My view is that we can produce research with high impact by bringing teams of scientists together with aligning but overlapping interests. And we're doing this at the University of Pittsburgh in terms of creating lab spaces that are open and conducive to collaboration. Each individual investigator brings their own unique perspective, what's encouraging to see is people really embracing this idea of highly collaborative multidisciplinary research in the field.
They are visionaries, and they are good leaders, but he actually has both skills. He has the leadership skills and organizational skills to build departments and assemble teams to realize that vision.
It's really helping us better understand, you know why people develop voice disorders to begin with, why people develop nodules on their vocal folds.
Many researchers will focus on one aspect of a particular system and they'll delve deep into that, but they may not necessarily be able to connect it to patient care and drug trials and things like that. And Dr. Russo is able to think about the cell mechanisms and then he can envision what that means for a patient and that's a rare talent. So he's a good clinician, but then also a good clinical translational scientist.
He didn't do the research for research sake and given the fact that he had a clinical background with his speech pathology, he took some of the clinical problems that we faced, and then did the science to try to help improve what we did clinically. And what we saw clinically.
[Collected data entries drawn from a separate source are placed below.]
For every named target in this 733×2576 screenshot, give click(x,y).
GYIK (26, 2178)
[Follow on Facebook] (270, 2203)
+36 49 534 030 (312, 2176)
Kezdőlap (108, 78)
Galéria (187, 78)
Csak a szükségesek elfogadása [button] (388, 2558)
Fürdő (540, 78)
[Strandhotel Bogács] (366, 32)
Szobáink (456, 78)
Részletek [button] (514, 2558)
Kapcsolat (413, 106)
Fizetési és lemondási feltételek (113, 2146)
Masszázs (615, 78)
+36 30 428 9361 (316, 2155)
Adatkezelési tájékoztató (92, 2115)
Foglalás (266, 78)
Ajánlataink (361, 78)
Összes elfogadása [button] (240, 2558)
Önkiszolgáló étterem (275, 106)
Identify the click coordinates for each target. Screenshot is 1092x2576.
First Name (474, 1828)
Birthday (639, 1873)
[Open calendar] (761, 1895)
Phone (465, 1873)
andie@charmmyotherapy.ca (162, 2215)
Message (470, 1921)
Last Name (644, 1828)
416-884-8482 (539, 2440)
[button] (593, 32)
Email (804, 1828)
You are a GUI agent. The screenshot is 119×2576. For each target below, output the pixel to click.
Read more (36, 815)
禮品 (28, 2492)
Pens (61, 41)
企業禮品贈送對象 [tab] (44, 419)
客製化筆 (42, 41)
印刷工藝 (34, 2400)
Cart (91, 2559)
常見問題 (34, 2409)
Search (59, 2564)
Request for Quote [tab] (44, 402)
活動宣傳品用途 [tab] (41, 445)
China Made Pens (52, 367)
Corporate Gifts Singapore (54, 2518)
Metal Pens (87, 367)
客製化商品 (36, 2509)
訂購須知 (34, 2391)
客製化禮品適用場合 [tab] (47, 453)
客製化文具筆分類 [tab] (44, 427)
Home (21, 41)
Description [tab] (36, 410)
One of our current projects involves working with engineers, surgeons, and other scientists in creating customized individualized implants for patients with unilateral vocal fold paralysis.
His fellow scientists has judged his sciences to be absolutely top notch and supportive with over $8 million in research grants.
And it's wonderful to see our students a year or two years later tell you that the conversations that you had, the emails you sent, were really ones that helped them to find their path. I want to see my patients get better and I want to see an impact. I want to know that what we're doing is helping and having them feel good about the health care that they're receiving is something that is so encouraging. It's rewarding.